TO DO: Copy out every line of text in the items below word for word, leaving out the pictures.

Word and element pointing items:
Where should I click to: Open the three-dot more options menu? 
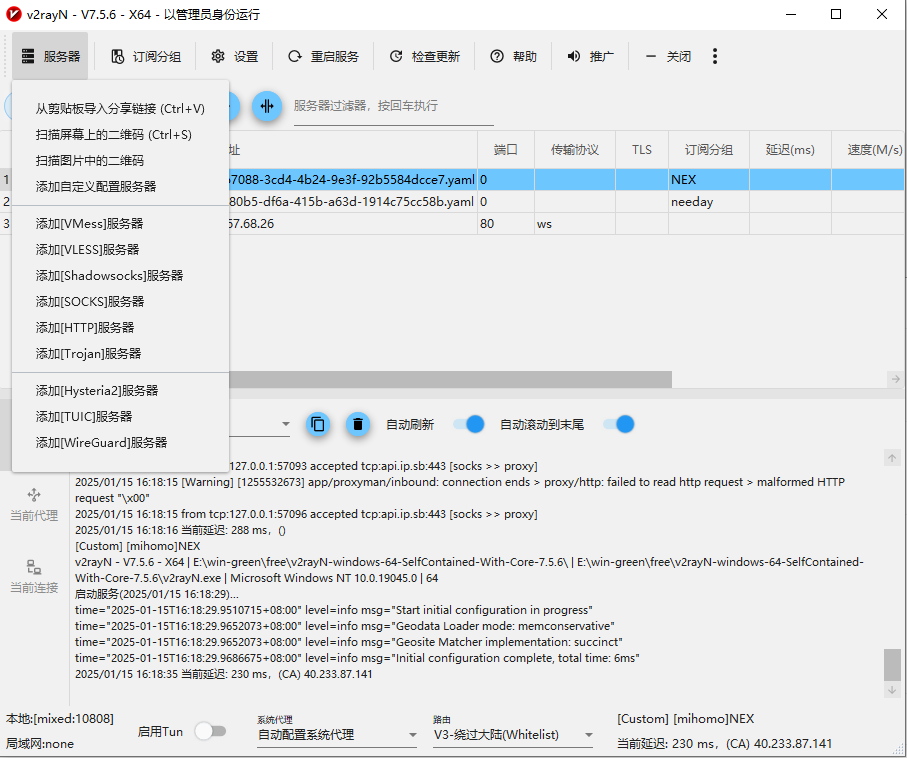click(x=715, y=57)
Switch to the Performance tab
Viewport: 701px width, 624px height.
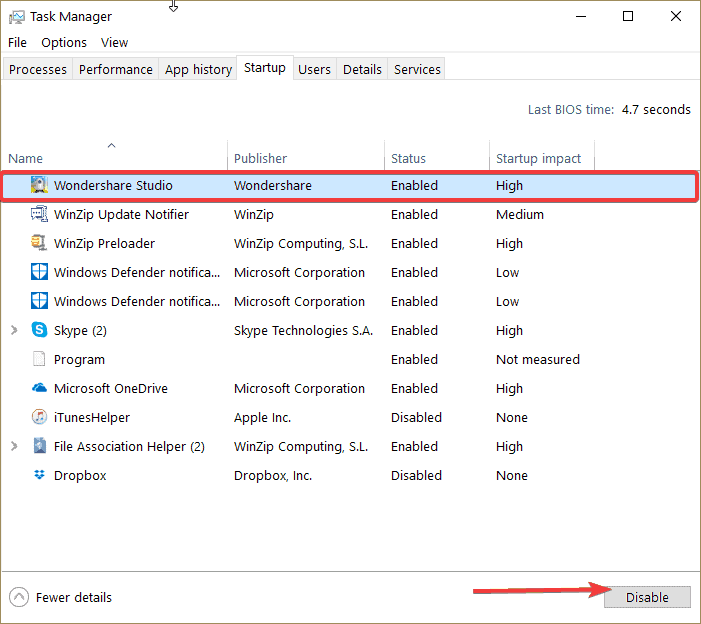(116, 69)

ANSWER:
Where should I click to: Open the three-dot more options menu? 
click(x=715, y=57)
Switch to the Performance tab
Viewport: 701px width, 624px height.
(116, 69)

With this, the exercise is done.